5. More democracy and accountability
The most important thing we can do to improve the performance of Respect is to realise that the new prime minister is not only weakened on the issue of Iraq, as was Tony Blair, but even more vulnerable on issues of privatisation, deregulation and trade union rights. Brown is after all the author of New Labour's neo-liberal economic policy and is now confronted with more industrial unrest that Tony Blair ever had to face.

Respect must therefore continue to locate itself in the labour movement mainstrean and among the core of the organised working class if it is to progress beyond its current areas of success. The launch of Fighting Unions and the intervention in Pride were meant to, and did, advance this perspective. More, not less, of this kind of work is necessary.

If we are to use the discussion provoked by George's document productively then we must insist that there is a greater degree of accountability and democracy in Respect.

The work of our elected representatives is rarely effectively reviewed by the democratic bodies of Respect, not least because, with a few honourable exceptions, the leading elected figures in Respect rarely attend them or report to them.

Indeed one of the crucial weaknesses of Respect is that the work of the MPs office, those of the various council groups and the national office is not co-ordinated.

Important media and political initiatives, which have a profound effect on Respect, are taken with no consultation or prior discussion.

We need a return to the democratic structures of Respect as the primary site of these discussions. Those elected to the NC and the national officers group must attend and discuss their work with other elected comrades in Respect.

6. George's organisational proposals
George makes two suggestions: that there should be an elections committee appointed and that a national organiser should be appointed after interview.

These are sudeful ideas but they need to be adopted in a way that is consistent with the democratic structure of Respect:

The committee with the personnel that George suggests (except for Yvonne Ridley) already exists. It is the national officers group elected by and accountable to the NC. All that needs to happen for this to become the committee that George wants is for the people who have never or rarely attend it to turn up. Others can be co-opted, as the Respect constitution allows, according to the committees wishes and by agreement with the NC. If we wish to make a special concentration on the coming elections the officers group can meet as an elections committee on, say, every second week.

To appoint a second committee is unwise since it gives two committees, the officers and the elections committee, a brief covering very many of the same areas with no indication which body, if there is a conflict of interest, takes precedent.

The appointment of another national office worker, whatever their title, would be very welcome. There is of course no problem with an open interview process of the kind that the national office has already used in the past.

But any worker so appointed will have to work under the direction of the elected officers of Respect.

Moreover, before we advertise such a post it would be wise to know where the wages for this employee will come from. Indeed it would be sensible if wages were in the bank before we took someone on.
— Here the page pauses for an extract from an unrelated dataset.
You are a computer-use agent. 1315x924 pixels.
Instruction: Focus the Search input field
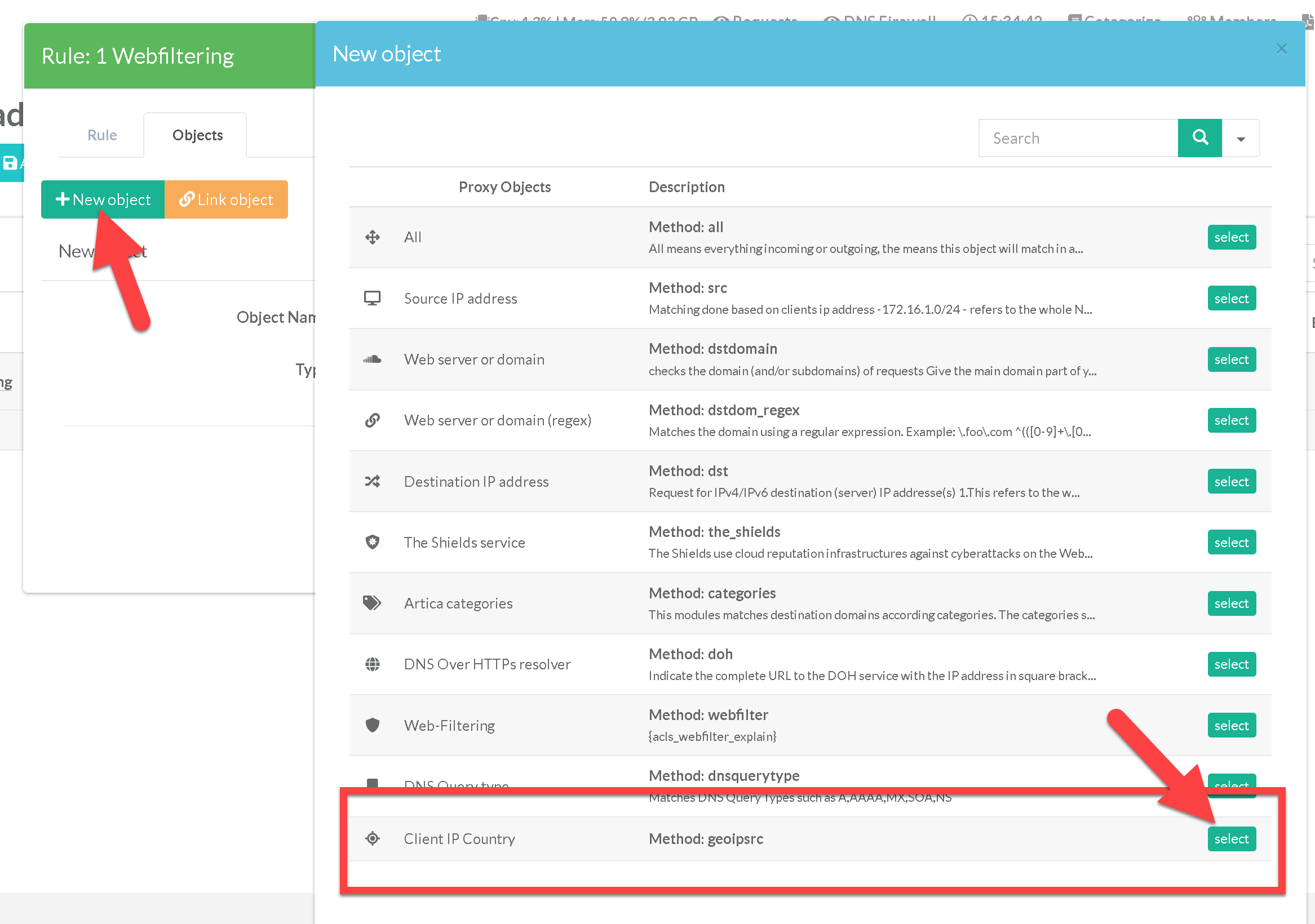pos(1077,138)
7. Where do we go from here?
The discussion over the future of Respect can be one which strengthens the organisation. A renewed committment to resolving tactical and strategic issues through the democratic structures of Respect, an increase in the accountablity of all the elected officers and elected representatives of Respect and an insistence on maintaining the radical impulsed on which Respect was founded can give us all greater confidence in facing the challenges ahead.

But most of all we need to get to work on the GLA campaign and the preparations for next year's council elections and what may be an early general election. Respect's radical message wins more votes today than it has ever done. But it needs to be put more credibly before an even wider range of voters.

If we all recommit ourselves to this task the future for Respect can rise above the already great heights that it has scaled in its first years.